===== STUDY MATERIAL
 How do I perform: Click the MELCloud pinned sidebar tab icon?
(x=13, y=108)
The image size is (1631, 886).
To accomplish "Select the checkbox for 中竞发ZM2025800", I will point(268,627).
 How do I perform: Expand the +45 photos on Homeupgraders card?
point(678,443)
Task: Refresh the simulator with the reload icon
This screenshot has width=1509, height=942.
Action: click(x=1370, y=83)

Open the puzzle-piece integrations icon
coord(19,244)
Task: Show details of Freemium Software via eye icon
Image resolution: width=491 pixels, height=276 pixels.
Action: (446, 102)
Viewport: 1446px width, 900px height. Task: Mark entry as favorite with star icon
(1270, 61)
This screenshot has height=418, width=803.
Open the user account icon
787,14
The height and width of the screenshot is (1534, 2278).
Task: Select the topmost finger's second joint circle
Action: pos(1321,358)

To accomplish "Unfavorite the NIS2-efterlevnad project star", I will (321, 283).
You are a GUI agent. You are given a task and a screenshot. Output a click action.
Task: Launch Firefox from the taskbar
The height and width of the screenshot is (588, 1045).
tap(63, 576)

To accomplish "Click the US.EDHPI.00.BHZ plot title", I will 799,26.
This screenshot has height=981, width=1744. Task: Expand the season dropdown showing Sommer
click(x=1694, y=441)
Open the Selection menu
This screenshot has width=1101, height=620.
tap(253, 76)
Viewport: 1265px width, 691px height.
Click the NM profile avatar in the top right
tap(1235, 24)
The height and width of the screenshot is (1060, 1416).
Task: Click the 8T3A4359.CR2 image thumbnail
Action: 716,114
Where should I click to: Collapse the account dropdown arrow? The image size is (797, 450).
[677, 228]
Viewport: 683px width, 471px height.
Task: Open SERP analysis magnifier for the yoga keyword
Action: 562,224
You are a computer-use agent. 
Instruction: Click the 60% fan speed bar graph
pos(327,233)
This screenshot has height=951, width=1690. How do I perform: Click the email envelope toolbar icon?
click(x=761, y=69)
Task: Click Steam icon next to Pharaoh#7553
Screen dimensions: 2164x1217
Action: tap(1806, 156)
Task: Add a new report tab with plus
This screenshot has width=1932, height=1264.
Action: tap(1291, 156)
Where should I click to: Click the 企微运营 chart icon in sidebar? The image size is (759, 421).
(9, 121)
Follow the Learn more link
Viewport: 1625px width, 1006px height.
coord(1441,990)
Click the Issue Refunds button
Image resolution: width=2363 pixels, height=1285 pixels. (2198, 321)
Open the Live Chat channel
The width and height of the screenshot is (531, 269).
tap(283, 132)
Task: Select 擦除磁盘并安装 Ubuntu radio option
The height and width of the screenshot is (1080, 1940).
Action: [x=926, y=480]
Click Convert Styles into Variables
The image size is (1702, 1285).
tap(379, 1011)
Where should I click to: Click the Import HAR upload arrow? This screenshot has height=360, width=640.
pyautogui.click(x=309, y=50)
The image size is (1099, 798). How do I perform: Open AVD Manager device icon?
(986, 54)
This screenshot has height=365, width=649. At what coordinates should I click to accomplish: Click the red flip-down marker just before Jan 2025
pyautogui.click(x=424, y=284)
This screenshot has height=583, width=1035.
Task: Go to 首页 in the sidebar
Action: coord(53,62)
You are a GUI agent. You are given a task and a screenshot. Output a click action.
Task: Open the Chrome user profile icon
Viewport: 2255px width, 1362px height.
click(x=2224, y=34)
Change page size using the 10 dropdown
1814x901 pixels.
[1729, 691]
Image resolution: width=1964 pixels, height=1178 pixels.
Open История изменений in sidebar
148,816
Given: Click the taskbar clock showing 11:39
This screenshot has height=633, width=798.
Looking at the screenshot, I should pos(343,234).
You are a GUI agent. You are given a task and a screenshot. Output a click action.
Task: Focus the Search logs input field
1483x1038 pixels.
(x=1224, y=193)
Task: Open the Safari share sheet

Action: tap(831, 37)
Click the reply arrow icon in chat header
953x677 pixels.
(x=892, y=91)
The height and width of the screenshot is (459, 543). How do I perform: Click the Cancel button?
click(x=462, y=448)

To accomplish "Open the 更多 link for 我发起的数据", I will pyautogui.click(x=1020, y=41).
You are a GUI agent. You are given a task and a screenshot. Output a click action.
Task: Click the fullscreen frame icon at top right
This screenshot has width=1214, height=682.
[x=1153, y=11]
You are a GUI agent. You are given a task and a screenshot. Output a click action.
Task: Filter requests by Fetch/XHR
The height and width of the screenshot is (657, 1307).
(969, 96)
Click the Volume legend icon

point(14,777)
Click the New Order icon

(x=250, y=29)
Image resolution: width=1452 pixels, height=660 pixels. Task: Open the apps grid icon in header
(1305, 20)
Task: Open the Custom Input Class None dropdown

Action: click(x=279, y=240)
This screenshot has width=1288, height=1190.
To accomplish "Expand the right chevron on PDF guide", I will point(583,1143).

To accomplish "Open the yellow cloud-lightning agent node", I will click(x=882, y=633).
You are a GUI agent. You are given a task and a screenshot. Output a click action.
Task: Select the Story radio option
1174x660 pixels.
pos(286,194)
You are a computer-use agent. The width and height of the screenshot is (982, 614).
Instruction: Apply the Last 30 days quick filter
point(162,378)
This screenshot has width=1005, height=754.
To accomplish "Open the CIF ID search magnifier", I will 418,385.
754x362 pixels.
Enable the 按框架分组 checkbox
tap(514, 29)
==========
| REQUIRED WORK |
Exactly as they appear, print the lines from the one holding "Task: Open the Custom" through the final line of the entries, and no others.

| TASK OUTPUT |
Task: Open the Custom Input Class None dropdown

Action: click(x=279, y=240)
This screenshot has width=1288, height=1190.
To accomplish "Expand the right chevron on PDF guide", I will point(583,1143).

To accomplish "Open the yellow cloud-lightning agent node", I will click(x=882, y=633).
You are a GUI agent. You are given a task and a screenshot. Output a click action.
Task: Select the Story radio option
1174x660 pixels.
pos(286,194)
You are a computer-use agent. The width and height of the screenshot is (982, 614).
Instruction: Apply the Last 30 days quick filter
point(162,378)
This screenshot has width=1005, height=754.
To accomplish "Open the CIF ID search magnifier", I will 418,385.
754x362 pixels.
Enable the 按框架分组 checkbox
tap(514, 29)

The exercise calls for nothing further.